** Problem description **
What is needed is a word-for-word transcription of every record below.

** Extracted records **
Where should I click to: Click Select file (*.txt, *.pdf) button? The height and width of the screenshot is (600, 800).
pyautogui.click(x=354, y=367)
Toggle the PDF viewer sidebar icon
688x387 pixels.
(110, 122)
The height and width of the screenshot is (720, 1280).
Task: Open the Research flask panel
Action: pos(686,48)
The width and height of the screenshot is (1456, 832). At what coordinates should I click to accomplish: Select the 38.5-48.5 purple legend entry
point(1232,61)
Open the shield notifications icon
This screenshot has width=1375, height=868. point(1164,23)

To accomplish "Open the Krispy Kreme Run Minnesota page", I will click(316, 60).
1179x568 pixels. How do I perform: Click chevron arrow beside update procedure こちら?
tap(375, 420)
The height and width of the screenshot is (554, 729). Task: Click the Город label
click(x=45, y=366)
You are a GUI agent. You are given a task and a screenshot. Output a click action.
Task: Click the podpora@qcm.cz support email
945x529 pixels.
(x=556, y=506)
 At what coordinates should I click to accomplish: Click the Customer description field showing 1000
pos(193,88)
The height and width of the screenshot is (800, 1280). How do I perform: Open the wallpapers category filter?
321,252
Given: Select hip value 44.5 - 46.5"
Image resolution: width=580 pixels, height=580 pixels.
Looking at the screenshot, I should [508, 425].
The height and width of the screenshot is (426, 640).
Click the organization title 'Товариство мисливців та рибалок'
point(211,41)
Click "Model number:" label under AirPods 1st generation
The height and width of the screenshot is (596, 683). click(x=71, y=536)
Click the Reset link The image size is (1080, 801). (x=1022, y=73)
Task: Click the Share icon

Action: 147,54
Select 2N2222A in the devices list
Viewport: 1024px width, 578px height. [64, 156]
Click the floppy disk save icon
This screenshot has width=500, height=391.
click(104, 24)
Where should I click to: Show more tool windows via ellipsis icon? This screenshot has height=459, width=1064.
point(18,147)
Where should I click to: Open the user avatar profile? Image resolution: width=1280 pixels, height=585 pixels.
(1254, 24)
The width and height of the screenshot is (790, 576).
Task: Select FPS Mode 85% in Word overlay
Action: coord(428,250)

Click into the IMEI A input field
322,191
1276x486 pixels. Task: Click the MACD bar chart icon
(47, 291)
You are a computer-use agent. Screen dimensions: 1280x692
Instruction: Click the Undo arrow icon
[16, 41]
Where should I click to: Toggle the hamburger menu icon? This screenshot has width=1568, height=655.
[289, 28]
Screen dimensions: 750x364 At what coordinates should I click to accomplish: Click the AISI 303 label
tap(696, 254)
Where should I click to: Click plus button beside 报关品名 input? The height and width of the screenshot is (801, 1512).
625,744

** Exercise output **
Where should I click to: Click Select file (*.txt, *.pdf) button? The height and width of the screenshot is (600, 800).
pyautogui.click(x=354, y=367)
Toggle the PDF viewer sidebar icon
688x387 pixels.
(110, 122)
The height and width of the screenshot is (720, 1280).
Task: Open the Research flask panel
Action: pos(686,48)
The width and height of the screenshot is (1456, 832). At what coordinates should I click to accomplish: Select the 38.5-48.5 purple legend entry
point(1232,61)
Open the shield notifications icon
This screenshot has width=1375, height=868. point(1164,23)

To accomplish "Open the Krispy Kreme Run Minnesota page", I will click(316, 60).
1179x568 pixels. How do I perform: Click chevron arrow beside update procedure こちら?
tap(375, 420)
The height and width of the screenshot is (554, 729). Task: Click the Город label
click(x=45, y=366)
You are a GUI agent. You are given a task and a screenshot. Output a click action.
Task: Click the podpora@qcm.cz support email
945x529 pixels.
(x=556, y=506)
 At what coordinates should I click to accomplish: Click the Customer description field showing 1000
pos(193,88)
The height and width of the screenshot is (800, 1280). How do I perform: Open the wallpapers category filter?
321,252
Given: Select hip value 44.5 - 46.5"
Image resolution: width=580 pixels, height=580 pixels.
Looking at the screenshot, I should [508, 425].
The height and width of the screenshot is (426, 640).
Click the organization title 'Товариство мисливців та рибалок'
point(211,41)
Click "Model number:" label under AirPods 1st generation
The height and width of the screenshot is (596, 683). click(x=71, y=536)
Click the Reset link The image size is (1080, 801). (x=1022, y=73)
Task: Click the Share icon

Action: 147,54
Select 2N2222A in the devices list
Viewport: 1024px width, 578px height. [64, 156]
Click the floppy disk save icon
This screenshot has width=500, height=391.
click(104, 24)
Where should I click to: Show more tool windows via ellipsis icon? This screenshot has height=459, width=1064.
point(18,147)
Where should I click to: Open the user avatar profile? Image resolution: width=1280 pixels, height=585 pixels.
(1254, 24)
The width and height of the screenshot is (790, 576).
Task: Select FPS Mode 85% in Word overlay
Action: coord(428,250)

Click into the IMEI A input field
322,191
1276x486 pixels. Task: Click the MACD bar chart icon
(47, 291)
You are a computer-use agent. Screen dimensions: 1280x692
Instruction: Click the Undo arrow icon
[16, 41]
Where should I click to: Toggle the hamburger menu icon? This screenshot has width=1568, height=655.
[289, 28]
Screen dimensions: 750x364 At what coordinates should I click to accomplish: Click the AISI 303 label
tap(696, 254)
Where should I click to: Click plus button beside 报关品名 input? The height and width of the screenshot is (801, 1512).
625,744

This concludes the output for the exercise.